Source excerpt
+ + + +

Additional Reasons for Issuing Certificates to IP Addresses

I have noticed several discussions over the past three years about whether it is necessary, feasible, or appropriate to issue SSL certificates for IP addresses. In fact, I have a similar need. Therefore, I would like to provide some additional reasons that have not been fully discussed yet.

As far as I know, currently only ZeroSSL can issue free certificates for IP addresses, but each issuance is only for three months, and each account can only issue three times, which is quite inconvenient. Of course, it is acceptable, and this is the method I am currently using.

In general, this is a rare demand because using domain names is usually cheap and convenient. Therefore, I fully understand the delay in related plans.

However, in mainland China, there are very strict regulations on the management of websites/domains. Any domain name resolved to a server in mainland China must be registered and approved by the relevant government authorities, otherwise the resolution will be blocked. This registration process is very cumbersome, requiring written identification materials, guarantees, expected website plans, etc., and individuals are not allowed to set up some common websites (such as blogs) without written permission (which is almost impossible to obtain). Cloud service providers and regulatory authorities also conduct regular checks on the content of registered domain names to ensure it complies with the initially approved content, so you cannot easily change the website content.

+ + + +

Aim of the task
Reproduce the passage of the post on certificates for IP addresses above, from "Additional Reasons for" up to and including "am currently using.".

Supplied material
+ + + +

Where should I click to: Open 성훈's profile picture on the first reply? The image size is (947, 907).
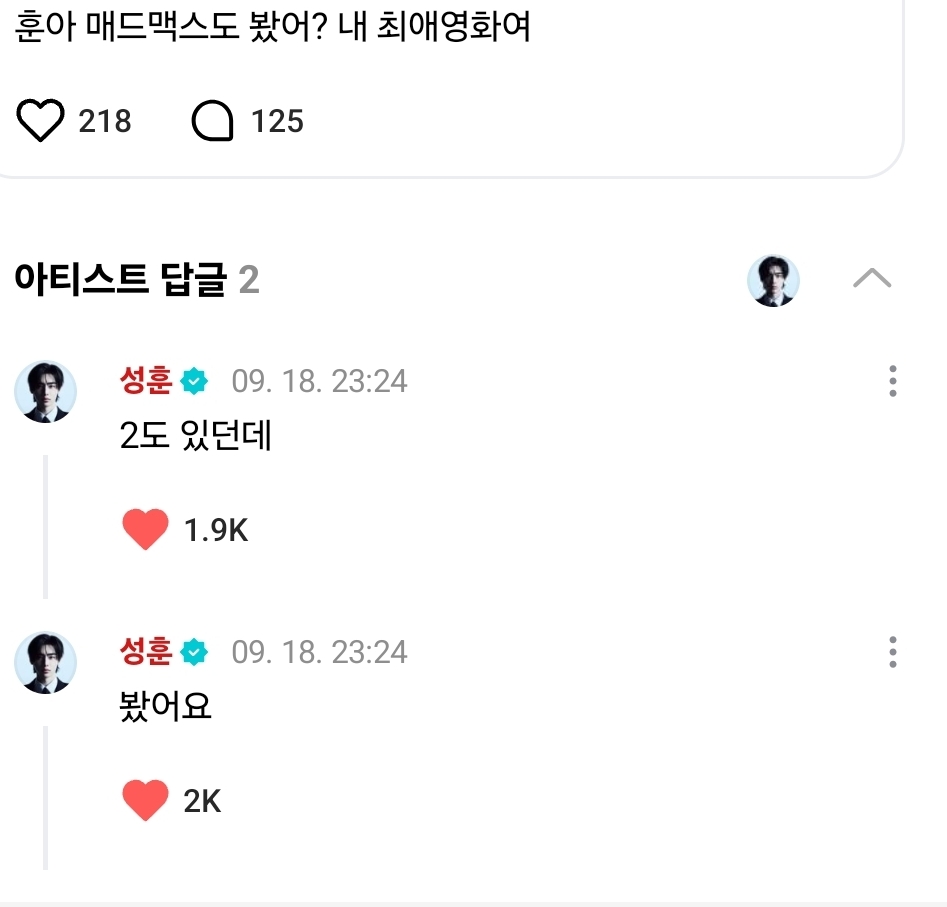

+ + + +

Result for this exercise
Additional Reasons for Issuing Certificates to IP Addresses

I have noticed several discussions over the past three years about whether it is necessary, feasible, or appropriate to issue SSL certificates for IP addresses. In fact, I have a similar need. Therefore, I would like to provide some additional reasons that have not been fully discussed yet.

As far as I know, currently only ZeroSSL can issue free certificates for IP addresses, but each issuance is only for three months, and each account can only issue three times, which is quite inconvenient. Of course, it is acceptable, and this is the method I am currently using.